Она скользнула в постель и легла рядом с ним — ей отчаянно нужно было почувствовать его руки на своем теле.
Он прижал ее к себе, и она услышала его вздох. Потом, не сказав больше ни слова, Гарри уснул.
А Алессандра лежала в темноте, испытывая огромную любовь к нему и одновременно понимая, что это самая неразумная вещь, на которую она когда-либо решалась.
Господи, почему он здесь? Гарри лежал, зарывшись лицом в волосы Алессандры; их ноги переплелись, яркий свет раннего утра освещал сплетенные тела, отбрасывая блики от стен спальни.
Какого черта он здесь делает?
И тут Гарри вспомнил. Он пришел к ней вчера вечером, чувствуя себя совершенной развалиной и неудачником. Алессандра впустила его, накормила, заставила принять душ, а потом позволила ему ныть и изливаться в течение долгих часов. Она слушала его, задавала вопросы и помогла ему сделать выбор, разработать план новой жизни, даже позволила лечь с ней в постель, когда он попросил об этом. Она сделала это, хотя ничем не была ему обязана, если не считать того, что он переспал с ней.

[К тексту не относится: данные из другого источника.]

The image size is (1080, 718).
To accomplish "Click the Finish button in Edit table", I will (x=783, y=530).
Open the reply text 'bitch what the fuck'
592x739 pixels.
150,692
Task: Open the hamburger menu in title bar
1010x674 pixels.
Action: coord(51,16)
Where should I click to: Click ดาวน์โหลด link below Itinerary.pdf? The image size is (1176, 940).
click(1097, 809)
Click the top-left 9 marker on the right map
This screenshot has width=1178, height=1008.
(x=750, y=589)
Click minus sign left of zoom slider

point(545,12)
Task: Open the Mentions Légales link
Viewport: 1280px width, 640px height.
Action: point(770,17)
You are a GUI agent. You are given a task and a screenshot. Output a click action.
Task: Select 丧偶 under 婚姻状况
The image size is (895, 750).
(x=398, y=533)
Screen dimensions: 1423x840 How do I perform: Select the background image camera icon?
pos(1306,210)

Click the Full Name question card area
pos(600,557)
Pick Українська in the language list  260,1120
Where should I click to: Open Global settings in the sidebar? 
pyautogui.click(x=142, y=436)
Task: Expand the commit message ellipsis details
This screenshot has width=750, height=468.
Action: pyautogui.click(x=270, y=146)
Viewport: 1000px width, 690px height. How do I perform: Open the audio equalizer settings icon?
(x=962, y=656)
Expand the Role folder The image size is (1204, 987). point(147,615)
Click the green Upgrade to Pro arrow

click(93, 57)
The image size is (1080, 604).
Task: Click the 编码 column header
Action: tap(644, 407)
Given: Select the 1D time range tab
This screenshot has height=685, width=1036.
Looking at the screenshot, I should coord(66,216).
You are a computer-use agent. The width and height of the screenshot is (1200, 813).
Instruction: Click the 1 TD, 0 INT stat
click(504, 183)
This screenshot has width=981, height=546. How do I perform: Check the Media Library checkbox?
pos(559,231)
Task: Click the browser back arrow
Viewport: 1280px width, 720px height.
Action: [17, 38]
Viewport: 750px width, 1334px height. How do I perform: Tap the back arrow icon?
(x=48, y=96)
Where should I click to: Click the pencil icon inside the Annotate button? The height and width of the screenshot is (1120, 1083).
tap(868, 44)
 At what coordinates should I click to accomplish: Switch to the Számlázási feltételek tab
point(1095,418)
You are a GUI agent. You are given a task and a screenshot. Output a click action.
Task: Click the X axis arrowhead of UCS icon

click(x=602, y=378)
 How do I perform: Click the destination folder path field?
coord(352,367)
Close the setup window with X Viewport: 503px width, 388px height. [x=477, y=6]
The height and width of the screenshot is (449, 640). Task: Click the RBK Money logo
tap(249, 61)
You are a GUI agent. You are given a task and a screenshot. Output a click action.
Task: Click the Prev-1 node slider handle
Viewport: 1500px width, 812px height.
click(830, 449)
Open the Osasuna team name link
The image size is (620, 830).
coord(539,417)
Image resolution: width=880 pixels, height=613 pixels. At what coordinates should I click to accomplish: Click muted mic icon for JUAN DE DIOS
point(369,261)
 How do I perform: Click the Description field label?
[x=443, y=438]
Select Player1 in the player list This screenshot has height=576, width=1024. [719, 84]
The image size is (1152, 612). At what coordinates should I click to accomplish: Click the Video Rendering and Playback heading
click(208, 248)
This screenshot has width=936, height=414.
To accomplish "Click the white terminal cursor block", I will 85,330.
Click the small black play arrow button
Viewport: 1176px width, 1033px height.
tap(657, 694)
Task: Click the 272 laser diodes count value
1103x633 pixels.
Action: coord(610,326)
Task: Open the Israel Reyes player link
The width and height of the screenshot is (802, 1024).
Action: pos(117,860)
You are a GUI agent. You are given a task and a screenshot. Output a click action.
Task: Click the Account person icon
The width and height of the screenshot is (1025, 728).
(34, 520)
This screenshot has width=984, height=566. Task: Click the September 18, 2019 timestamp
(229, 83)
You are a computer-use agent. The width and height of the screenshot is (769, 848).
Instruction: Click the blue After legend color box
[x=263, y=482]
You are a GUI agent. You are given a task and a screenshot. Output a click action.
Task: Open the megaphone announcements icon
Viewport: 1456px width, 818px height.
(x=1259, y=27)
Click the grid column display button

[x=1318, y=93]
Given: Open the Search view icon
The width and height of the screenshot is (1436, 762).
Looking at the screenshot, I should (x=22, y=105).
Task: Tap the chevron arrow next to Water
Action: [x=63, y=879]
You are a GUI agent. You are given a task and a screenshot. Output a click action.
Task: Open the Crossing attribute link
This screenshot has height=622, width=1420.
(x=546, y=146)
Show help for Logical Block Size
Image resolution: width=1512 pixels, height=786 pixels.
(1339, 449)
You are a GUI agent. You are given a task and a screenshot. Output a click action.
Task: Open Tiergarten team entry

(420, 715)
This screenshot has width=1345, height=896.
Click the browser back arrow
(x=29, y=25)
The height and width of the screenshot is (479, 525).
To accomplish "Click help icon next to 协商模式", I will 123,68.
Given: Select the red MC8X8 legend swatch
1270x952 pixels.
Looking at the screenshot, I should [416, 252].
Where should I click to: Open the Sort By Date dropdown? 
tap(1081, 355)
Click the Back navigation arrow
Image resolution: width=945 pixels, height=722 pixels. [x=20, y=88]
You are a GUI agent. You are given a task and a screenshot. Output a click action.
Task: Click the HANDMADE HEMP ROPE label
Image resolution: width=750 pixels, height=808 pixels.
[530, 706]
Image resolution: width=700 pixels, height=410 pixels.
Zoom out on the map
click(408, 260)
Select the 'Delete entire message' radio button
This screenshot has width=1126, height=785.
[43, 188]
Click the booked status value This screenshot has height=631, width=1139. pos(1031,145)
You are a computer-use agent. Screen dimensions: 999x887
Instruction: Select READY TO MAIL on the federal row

Алессандра пошевелилась, повернулась к нему, открыла глаза и… Она никак не ожидала увидеть его здесь.
— Привет, — сказал Гарри, выбрав самое умное и подходящее слово из своего лексикона.
На Алессандре была та самая шелковистая пижама, которая так ей нравилась. Его рука скользнула между курткой и штанами, и он ощутил, какая гладкая у нее спина. Они были так близко друг к другу, что он видел веснушки, тут и там рассеянные у нее по щекам и носу; они всегда казались ему очаровательными. Сердце его на мгновение остановилось от восторга: она была близка к совершенству настолько, насколько быть возможно.
Алессандра несколько мгновений смотрела ему в глаза, будто пыталась что-то разгадать в нем, потом покачала головой.
— Гарри, я не хочу…
Он поцеловал ее, не желая слышать продолжение. Она сопротивлялась долю секунды, прежде чем он почувствовал, как ее тело тает в его объятиях. Он поцеловал Алессандру еще крепче и окончательно преодолел ее сопротивление.